(INSTRUCTIONS TO FOLLOW):
Search the entries below for "under", and copy each line where it appears.

Stored records
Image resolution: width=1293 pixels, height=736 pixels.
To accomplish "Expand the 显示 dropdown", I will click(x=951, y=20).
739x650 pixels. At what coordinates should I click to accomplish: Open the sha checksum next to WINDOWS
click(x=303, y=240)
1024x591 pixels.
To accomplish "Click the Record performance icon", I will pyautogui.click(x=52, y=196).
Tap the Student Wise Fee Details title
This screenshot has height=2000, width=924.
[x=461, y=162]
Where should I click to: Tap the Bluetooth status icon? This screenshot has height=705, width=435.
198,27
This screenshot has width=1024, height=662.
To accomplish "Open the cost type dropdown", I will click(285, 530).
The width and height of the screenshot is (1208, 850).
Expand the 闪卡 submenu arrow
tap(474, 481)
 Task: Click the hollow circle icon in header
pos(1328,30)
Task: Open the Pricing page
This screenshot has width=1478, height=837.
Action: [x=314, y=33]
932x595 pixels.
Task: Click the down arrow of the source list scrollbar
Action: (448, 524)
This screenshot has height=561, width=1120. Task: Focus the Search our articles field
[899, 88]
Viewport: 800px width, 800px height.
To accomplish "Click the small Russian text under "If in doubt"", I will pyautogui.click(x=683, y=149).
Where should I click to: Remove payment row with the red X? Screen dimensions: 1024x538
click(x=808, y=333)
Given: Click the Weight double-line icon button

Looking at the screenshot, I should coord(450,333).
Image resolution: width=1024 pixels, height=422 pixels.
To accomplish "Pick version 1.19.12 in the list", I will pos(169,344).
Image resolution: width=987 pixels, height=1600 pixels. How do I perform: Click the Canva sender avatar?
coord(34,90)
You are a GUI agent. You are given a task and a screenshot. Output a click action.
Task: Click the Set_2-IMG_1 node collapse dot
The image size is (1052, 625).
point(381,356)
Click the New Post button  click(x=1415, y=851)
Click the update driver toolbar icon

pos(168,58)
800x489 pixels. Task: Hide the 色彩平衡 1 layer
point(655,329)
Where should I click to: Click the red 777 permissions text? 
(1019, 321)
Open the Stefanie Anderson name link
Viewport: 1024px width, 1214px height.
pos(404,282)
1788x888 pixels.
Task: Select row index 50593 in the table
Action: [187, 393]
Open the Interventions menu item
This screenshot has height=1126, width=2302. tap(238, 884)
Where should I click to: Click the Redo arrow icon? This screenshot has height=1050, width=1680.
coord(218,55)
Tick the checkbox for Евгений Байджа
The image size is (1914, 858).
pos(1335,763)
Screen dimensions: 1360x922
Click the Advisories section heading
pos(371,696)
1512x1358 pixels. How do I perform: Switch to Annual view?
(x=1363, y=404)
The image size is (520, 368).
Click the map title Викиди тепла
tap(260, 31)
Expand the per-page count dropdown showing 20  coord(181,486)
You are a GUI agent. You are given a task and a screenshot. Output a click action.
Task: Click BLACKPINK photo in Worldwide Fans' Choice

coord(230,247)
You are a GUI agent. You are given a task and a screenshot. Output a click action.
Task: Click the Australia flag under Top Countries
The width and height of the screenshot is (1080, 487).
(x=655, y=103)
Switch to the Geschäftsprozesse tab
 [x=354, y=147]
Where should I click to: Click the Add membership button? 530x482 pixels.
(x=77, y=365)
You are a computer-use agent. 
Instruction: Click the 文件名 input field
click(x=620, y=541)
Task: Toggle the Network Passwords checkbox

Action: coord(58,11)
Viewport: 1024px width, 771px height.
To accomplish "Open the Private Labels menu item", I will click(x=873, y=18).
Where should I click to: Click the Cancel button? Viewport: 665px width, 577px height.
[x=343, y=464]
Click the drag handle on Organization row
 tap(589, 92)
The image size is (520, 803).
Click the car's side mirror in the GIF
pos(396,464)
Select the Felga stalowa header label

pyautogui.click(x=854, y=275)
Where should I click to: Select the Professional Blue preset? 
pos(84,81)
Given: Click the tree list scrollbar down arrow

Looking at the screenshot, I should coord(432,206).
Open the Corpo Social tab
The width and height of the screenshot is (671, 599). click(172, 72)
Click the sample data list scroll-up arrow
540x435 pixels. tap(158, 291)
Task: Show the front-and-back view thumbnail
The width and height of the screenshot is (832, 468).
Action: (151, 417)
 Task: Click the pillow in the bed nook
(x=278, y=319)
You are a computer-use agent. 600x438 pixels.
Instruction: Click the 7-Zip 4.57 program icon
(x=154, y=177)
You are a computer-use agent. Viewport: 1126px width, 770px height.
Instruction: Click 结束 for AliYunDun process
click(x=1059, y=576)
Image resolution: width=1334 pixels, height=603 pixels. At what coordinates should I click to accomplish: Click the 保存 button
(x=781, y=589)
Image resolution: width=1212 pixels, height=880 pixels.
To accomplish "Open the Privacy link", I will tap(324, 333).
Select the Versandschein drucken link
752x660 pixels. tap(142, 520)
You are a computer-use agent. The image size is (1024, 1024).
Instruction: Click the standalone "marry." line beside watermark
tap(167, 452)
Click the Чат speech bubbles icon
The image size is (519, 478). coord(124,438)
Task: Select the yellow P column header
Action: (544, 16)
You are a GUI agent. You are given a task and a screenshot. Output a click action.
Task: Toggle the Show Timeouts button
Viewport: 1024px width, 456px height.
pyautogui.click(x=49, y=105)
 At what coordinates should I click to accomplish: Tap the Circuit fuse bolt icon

(SOLUTION FOR THIS TASK):
To accomplish "Click the small Russian text under "If in doubt"", I will pyautogui.click(x=683, y=149).
Task: Click the Australia flag under Top Countries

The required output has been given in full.